What Drives PDPM

February 11, 2020

Rajeev Kumar, MD

Like most people, there are days when it is tempting to kick back and reminisce about all the fun during long lost childhood days. Fond memories of long, and fun-filled, driving vacations—each and every summer—are still gleefully etched in memory. Those trips took weeks of planning and incorporated a variety of opinions from the entire family. However, when the dust settled, there was just one driver—the author’s father. 

After nearly two years of planning, the long term and post-acute care profession has embarked on its Patient-Driven Payment Model (PDPM) journey. Now that therapy is not the primary driver of reimbursement for skilled nursing facilities (SNFs) anymore, before one could say Interim Payment Assessment (IPA), thousands of therapists have job uncertainty. To come to grips with this somewhat expected, yet sobering reality, the burning question—what drives PDPM—needs to be answered first. 

The Right Amount

When introducing RCS-1, and then PDPM, the Centers for Medicare & Medicaid Services (CMS) realized that the therapy-centric, resource utilization groups (RUGs) based prospective payment system (PPS) was flawed and obsolete. Now, the main goal of PDPM has been to reimburse SNFs based on patient characteristics and complexity of care.

Since therapy would cease to be the prime driver of SNF reimbursement under PDPM, most expected the therapy utilization to drop. However, CMS has declared that it reserves the option to audit providers when therapy is underutilized. So, what does all of this mean? How much therapy is the right amount?

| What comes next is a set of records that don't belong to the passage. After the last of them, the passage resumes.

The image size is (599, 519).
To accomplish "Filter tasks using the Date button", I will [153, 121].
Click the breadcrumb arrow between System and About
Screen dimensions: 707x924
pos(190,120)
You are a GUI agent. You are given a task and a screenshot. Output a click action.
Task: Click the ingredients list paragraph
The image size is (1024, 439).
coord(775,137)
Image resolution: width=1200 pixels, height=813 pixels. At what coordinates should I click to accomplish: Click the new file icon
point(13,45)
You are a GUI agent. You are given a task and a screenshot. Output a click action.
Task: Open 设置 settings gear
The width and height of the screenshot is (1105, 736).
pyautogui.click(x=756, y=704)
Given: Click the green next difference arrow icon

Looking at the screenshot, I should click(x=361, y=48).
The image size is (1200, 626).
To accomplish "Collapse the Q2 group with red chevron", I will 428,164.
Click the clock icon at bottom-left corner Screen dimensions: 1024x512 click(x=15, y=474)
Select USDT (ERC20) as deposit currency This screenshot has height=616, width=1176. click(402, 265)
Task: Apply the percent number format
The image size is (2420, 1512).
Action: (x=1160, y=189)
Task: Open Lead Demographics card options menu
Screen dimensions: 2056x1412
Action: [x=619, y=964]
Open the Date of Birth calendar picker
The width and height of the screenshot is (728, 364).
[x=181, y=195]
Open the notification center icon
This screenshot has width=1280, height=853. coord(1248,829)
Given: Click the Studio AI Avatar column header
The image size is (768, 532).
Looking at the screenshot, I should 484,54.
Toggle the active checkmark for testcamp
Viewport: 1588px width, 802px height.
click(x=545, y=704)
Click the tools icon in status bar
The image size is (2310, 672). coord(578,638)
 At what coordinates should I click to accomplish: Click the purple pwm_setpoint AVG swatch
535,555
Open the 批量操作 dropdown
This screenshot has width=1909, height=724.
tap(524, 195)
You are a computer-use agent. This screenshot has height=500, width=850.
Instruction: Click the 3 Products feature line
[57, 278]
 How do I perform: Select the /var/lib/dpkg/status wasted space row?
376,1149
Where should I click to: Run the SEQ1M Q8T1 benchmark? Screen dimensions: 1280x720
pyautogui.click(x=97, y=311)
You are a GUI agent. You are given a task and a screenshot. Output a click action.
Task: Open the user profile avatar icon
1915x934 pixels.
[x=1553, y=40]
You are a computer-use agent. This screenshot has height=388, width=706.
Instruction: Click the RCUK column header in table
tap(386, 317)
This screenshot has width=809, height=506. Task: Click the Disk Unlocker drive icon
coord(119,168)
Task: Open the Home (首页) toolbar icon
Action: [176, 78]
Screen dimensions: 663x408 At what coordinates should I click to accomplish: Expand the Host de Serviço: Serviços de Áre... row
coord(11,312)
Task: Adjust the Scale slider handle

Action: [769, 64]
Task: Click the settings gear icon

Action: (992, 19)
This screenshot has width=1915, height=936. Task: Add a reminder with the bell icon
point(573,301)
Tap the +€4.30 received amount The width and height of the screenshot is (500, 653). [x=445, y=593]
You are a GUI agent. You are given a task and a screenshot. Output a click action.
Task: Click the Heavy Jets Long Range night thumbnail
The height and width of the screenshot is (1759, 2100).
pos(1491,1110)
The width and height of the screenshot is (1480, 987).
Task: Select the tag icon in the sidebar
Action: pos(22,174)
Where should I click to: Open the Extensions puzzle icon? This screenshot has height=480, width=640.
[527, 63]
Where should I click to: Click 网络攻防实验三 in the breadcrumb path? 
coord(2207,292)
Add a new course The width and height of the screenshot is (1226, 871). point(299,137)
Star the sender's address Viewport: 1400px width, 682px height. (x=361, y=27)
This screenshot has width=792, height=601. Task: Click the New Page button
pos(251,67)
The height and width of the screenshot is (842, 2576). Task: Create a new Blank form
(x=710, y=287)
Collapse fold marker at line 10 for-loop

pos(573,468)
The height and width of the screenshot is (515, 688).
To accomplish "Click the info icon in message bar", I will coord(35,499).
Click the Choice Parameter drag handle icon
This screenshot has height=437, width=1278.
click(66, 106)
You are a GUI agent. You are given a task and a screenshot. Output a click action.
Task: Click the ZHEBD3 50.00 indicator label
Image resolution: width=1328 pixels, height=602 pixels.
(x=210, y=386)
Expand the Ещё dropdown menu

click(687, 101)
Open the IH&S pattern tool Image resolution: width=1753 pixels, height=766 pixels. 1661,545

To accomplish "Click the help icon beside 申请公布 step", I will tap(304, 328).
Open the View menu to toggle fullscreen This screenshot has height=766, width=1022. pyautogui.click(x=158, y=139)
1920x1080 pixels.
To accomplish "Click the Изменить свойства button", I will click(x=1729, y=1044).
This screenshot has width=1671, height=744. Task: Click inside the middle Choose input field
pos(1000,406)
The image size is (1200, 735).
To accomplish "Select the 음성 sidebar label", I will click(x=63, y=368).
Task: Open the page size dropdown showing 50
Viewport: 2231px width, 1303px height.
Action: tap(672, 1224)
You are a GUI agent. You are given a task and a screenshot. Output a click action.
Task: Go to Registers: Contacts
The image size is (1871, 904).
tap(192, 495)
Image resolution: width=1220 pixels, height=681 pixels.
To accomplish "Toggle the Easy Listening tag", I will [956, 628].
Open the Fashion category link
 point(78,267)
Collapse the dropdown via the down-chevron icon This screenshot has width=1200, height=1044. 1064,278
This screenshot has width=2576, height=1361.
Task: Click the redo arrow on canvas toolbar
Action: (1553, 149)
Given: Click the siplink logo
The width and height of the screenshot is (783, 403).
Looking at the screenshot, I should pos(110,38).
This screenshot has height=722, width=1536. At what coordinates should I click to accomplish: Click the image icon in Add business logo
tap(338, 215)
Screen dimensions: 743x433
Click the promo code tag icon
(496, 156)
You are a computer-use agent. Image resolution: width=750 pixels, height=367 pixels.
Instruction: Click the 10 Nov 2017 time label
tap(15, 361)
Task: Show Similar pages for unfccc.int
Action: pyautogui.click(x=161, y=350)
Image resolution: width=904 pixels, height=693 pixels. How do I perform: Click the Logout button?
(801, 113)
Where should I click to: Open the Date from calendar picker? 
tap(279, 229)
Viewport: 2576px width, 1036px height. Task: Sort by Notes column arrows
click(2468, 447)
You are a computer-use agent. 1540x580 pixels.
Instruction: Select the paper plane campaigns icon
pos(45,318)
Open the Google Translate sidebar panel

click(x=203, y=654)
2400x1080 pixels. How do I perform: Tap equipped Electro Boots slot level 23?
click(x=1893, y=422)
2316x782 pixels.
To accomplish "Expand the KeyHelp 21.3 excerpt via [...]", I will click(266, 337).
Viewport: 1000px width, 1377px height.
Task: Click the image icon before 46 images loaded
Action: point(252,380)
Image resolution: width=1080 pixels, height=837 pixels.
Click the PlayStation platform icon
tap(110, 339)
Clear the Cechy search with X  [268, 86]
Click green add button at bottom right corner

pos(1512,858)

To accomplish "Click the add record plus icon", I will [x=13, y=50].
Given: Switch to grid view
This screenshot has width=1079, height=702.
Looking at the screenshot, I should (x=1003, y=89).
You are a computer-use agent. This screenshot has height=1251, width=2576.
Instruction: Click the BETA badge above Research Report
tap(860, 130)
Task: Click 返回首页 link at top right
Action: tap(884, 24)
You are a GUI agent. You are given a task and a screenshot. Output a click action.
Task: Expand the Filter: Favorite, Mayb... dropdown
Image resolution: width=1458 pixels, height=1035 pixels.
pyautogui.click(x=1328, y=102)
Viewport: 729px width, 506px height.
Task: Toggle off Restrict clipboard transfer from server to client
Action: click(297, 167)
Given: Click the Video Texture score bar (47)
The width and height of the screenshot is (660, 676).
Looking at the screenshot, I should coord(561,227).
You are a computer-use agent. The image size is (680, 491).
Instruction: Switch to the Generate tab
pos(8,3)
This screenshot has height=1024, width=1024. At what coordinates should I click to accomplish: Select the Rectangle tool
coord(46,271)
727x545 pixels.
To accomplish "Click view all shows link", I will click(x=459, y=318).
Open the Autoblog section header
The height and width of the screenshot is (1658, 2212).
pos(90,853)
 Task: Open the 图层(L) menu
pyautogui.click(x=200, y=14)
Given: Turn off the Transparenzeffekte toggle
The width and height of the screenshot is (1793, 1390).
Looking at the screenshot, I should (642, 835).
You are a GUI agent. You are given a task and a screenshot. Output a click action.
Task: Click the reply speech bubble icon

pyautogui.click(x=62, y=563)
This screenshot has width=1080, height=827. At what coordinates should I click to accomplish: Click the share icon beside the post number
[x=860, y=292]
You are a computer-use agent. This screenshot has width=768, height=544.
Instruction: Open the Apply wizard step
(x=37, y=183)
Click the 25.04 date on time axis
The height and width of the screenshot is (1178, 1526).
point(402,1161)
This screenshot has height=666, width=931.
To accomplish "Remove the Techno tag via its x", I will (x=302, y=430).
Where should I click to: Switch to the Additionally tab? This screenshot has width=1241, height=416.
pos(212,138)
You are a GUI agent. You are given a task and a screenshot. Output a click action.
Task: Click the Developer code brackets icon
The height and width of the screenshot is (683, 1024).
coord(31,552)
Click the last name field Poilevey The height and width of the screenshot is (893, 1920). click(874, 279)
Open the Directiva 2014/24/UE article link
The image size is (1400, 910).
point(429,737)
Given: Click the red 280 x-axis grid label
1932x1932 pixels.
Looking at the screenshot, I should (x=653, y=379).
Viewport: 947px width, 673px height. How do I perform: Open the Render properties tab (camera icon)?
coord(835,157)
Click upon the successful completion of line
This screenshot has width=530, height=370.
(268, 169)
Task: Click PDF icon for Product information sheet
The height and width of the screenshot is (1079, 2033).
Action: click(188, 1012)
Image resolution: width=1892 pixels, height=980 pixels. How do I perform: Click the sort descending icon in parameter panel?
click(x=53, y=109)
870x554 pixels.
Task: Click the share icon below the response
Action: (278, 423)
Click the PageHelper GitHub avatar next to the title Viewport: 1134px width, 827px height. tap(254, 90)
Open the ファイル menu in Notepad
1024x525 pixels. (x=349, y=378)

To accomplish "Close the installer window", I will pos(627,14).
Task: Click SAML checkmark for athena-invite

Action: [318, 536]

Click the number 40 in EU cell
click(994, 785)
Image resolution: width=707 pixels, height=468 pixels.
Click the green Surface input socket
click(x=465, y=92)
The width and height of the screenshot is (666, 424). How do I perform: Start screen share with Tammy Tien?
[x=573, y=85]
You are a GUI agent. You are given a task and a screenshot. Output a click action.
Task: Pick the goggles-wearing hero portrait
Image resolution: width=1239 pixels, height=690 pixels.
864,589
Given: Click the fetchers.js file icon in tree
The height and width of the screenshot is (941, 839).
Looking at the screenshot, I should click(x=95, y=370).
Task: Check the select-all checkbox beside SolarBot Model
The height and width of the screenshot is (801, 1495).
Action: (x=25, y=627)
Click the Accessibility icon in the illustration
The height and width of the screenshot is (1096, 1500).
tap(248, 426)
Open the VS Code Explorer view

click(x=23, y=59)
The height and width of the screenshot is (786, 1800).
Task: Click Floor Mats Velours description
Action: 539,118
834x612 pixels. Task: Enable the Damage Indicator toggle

And who decides what is right?

Firstly, PDPM means just that. It is a payment model driven by patient characteristics and complexity of care. It goes without saying that the care of patients in SNFs, in general, ought to include therapy. The goal for patient stays in SNFs is to optimize their functional status while providing all the necessary clinical and nursing care, so that they may transition to their homes or to other care settings at an opportune time.

Granted, there will be patients who do not benefit from therapy as they may be too weak or too sick, but even they need to be reevaluated periodically to assess their candidacy for therapy.